Since 2013, Van den Dries represents the Netherlands as the Dutch research partner in the NEARCH project on ‘New scenarios for a community involved archaeology’ (funded by the Culture 2007 Programme of the European Commission), which centres around the societal value of archaeology. In the context of this project, she initiated and supervised a PhD-research on the impact of archaeological activities in (local) communities, with the aim to learn how this impact can be measured as a social return on investment and how it can be predicted for new activities. This study was carried out by PhD-student Krijn Boom (MA). He is due to defend his dissertation, called ‘Imprint of Action: the economic and sociocultural impact of public activities in archaeology’ in 2018.

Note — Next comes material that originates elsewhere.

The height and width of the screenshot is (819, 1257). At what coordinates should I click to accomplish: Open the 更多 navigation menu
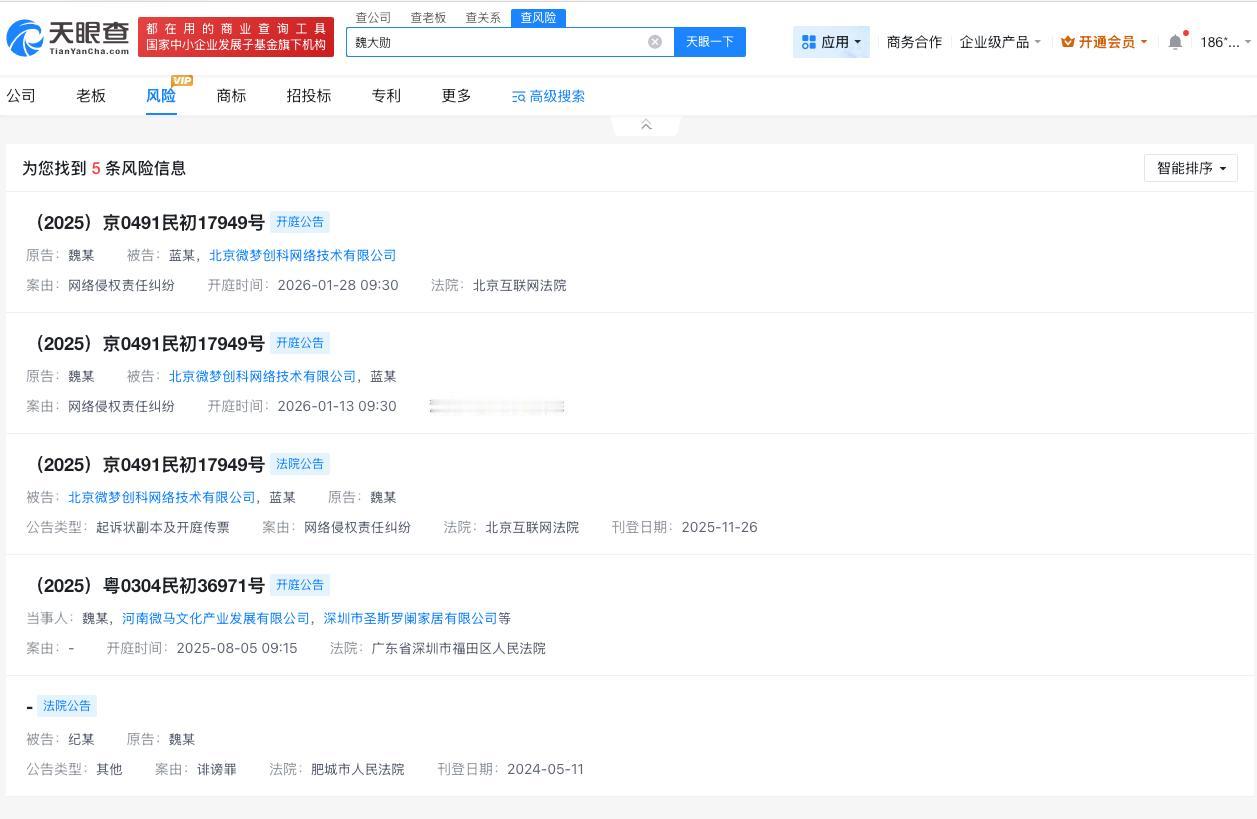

Other research looks into sustainable approaches of community involvement at World Heritage Sites. A public survey was conducted in this context at the West bank (Tell Balata) (publication under construction) and preliminary results were discussed during an international workshop on sustainable development that was organized by Van den Dries at the Faculty of Archaeology in 2015.
Another main activity of the NEARCH project was to conduct a large scale survey among 500 Dutch participants on their perception of heritage and archaeology, and to compare it with other European countries and with a Dutch public survey of twenty years ago (see publications).

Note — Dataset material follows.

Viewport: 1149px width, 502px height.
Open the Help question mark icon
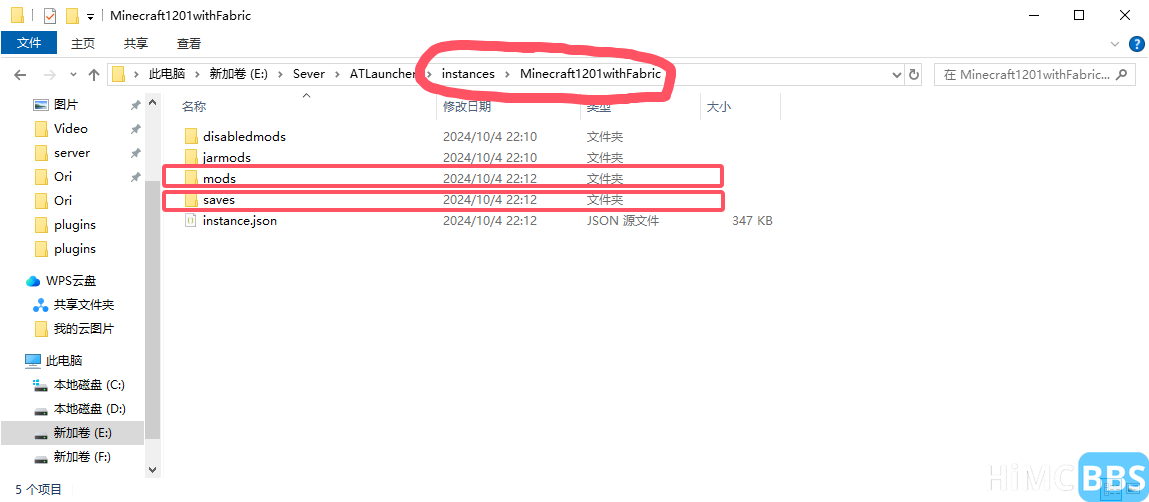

In January 2018 the results were presented in university news article (in Dutch).
Economies of Destruction (2015-2020)
In 2014 she assisted in the application of the NWO VICI ‘Economies of destruction’ of Prof.dr. Fontijn. As a ‘heritage advisor’ to the project, her role centres around innovative dissemination strategies, which will be developed towards the final stage of the project.
See the project website for more information.
In 2009 and 2012 Van den Dries was elected to the executive board of the European Association of Archaeologists (EAA), in which she operated as vice-president between 2010 and 2015. During this period she served the EAA’s scientific committee, its jury of the Student Award, and she participated on behalf of the EAA in the Discovering the Archaeologists of Europe project (2012-2014).
Currently, she serves the editorial (advisory) boards of the Journal of Community Archaeology and Heritage, the Society of American Archaeologists’ journal Advances in Archaeological Practice, and the Faculty of Archaeology’s Inter-Section: Innovative approaches by Junior Archaeological Researchers.
She serves the Faculty of Archaeology’s board of examiners (as examination specialist) since 2011 and in 2015 she was appointed as external examiner by University College London.
She has been appointed member of the curatorium of prof. Halbertsma, who holds a chair (Extraordinary Professor) in the field of Museum Archaeology, and the curatorium of prof. D.J. de Vries, who holds a chair in the History of Building.
She is a member of Interpret Europe and a research member of the Centre for Global Heritage and Development.